Después de 17 años en coma vegetativo, por un accidente automovilístico sucedido en 1992, Eluana Englaro, de 38 años de edad, murió al serle desconectadas —por orden de su padre, Beppino Englaro— las vías de alimentación e hidratación en la clínica Quiete, de la ciudad italiana de Udine.
¿Murió o la mataron? La Iglesia católica, con el «ministerio de salud del Papa», el cardenal mexicano Javier Lozano Barragán al frente, ha sido muy clara al respecto del «caso Eluana» que en los últimos tres meses ha conmovido a Italia: la mataron. Una ley que prohibía desconectarla –promovida por el primer ministro de Italia, Silvio Berlusconi—llegó demasiado tarde. El lunes pasado, a las 8 de la noche, Eluana entregaba su espíritu al Padre.
Es obvio que se trata de un caso flagrante de eutanasia, pues no hay registro (aunque muchos dicen haberla oído decir) de que Eluana estuviera a favor de acelerar la muerte de quien no puede valerse por sí mismo. El asunto quedó en manos de su padre y de los médicos, pues había muchísima gente dispuesta a cuidarle, aunque estuviera entubada, el resto de sus días.

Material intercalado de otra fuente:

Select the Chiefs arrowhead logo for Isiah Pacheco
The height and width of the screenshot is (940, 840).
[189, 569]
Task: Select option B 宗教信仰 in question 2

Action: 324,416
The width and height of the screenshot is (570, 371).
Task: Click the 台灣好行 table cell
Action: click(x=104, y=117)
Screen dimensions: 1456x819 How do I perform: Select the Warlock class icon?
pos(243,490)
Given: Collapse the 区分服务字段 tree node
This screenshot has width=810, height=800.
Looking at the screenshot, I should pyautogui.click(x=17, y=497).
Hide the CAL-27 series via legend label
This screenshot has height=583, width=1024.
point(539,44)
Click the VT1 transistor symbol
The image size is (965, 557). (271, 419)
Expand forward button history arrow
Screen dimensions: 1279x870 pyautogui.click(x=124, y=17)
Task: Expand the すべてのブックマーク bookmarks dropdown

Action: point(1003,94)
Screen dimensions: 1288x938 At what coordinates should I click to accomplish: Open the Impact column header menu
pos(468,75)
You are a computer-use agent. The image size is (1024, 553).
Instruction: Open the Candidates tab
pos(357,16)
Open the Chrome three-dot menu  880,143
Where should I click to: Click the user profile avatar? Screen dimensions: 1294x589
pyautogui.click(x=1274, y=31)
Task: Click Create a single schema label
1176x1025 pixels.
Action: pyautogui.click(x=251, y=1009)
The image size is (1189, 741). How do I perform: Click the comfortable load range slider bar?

El padre Federico Lombardi, portavoz de El Vaticano, dijo: «Ahora que Eluana está en paz, esperamos que su caso, después de tantas discusiones, sea motivo para todos de una reflexión serena y de búsqueda responsable de los mejores caminos para acompañar a las personas más débiles, con amor y cuidadosa atención, con el debido respeto del derecho a la vida».
Y eso es lo más importante: que se respete la dignidad de toda persona humana, desde su concepción hasta su muerte natural. Si comenzamos a decir «aquí sí hay persona, aquí no hay persona», terminaremos por considerar que existen personas «prescindibles», obteniendo, con ello, patente para eliminar a los «superfluos» por el simple método de matarlos cuando no pueden expresar su voluntad de vivir.
Eluana era una persona; merecía vivir aunque alguna de sus funciones (no todas) hubiesen cesado. Los partidarios de la eutanasia aplauden al vacío.